- ACTIVITÉ -
Restituez l'extrait à lire ci-dessous dans son intégralité, sans en changer un seul mot ni un seul signe.

Il désespère de la voir apparaître dans la prochaine minute sinon il se tire une balle bang et s'en est fini, fini l'angoisse l'attente la pluie et le beau temps les conneries de reality shows les mauvais romans les émissions de cuisine sexy la météo le métro les bars et les barmaids les rabais chez Canadian Tire et les grosses qui le regardent en se disant «hum yé cute c'lui-là»; fini la médiocrité à attendre une paumée qui se pointe jamais à l'heure qui pleurniche sur son sort qui a pas de job ni d'ambition autre que celle de ne plus dépendre de sa mère de George et de Jean-Thomas sans parler des autres marmots qui polluent son horizon rocambolesque.

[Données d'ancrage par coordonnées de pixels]
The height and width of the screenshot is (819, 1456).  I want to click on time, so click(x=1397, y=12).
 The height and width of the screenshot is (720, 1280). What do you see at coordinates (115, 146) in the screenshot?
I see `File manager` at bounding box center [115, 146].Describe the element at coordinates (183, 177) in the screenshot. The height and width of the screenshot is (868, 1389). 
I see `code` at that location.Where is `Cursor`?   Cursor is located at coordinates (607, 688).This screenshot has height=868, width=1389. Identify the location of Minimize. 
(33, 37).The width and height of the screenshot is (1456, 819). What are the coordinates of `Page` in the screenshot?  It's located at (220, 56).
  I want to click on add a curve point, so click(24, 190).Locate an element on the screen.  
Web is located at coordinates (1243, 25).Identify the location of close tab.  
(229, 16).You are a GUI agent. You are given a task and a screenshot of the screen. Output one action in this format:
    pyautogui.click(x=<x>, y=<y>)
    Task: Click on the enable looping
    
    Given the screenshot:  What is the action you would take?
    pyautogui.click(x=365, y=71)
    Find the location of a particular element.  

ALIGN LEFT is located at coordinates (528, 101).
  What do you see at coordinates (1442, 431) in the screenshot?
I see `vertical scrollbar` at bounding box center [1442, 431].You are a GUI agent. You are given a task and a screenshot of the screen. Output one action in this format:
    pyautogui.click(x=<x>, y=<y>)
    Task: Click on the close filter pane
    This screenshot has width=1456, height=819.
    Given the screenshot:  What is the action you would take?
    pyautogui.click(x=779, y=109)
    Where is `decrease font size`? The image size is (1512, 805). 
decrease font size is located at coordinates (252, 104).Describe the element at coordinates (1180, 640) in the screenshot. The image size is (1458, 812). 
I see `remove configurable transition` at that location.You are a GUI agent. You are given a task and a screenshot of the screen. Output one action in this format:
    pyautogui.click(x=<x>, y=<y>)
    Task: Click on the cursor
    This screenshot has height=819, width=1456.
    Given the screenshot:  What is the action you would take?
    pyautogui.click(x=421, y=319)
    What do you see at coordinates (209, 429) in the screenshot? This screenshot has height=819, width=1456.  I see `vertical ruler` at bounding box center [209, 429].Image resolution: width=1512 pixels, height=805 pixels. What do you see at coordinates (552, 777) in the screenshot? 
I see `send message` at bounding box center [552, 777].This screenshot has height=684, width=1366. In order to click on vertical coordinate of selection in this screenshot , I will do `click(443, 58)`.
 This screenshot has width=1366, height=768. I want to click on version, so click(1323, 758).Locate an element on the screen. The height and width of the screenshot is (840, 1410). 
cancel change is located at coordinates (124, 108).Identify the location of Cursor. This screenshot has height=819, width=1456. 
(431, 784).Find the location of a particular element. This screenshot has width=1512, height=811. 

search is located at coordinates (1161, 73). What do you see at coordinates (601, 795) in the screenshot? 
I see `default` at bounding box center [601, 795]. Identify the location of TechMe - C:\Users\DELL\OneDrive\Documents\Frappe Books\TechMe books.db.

- SOLUTION -
Il désespère de la voir apparaître dans la prochaine minute sinon il se tire une balle bang et s'en est fini, fini l'angoisse l'attente la pluie et le beau temps les conneries de reality shows les mauvais romans les émissions de cuisine sexy la météo le métro les bars et les barmaids les rabais chez Canadian Tire et les grosses qui le regardent en se disant «hum yé cute c'lui-là»; fini la médiocrité à attendre une paumée qui se pointe jamais à l'heure qui pleurniche sur son sort qui a pas de job ni d'ambition autre que celle de ne plus dépendre de sa mère de George et de Jean-Thomas sans parler des autres marmots qui polluent son horizon rocambolesque.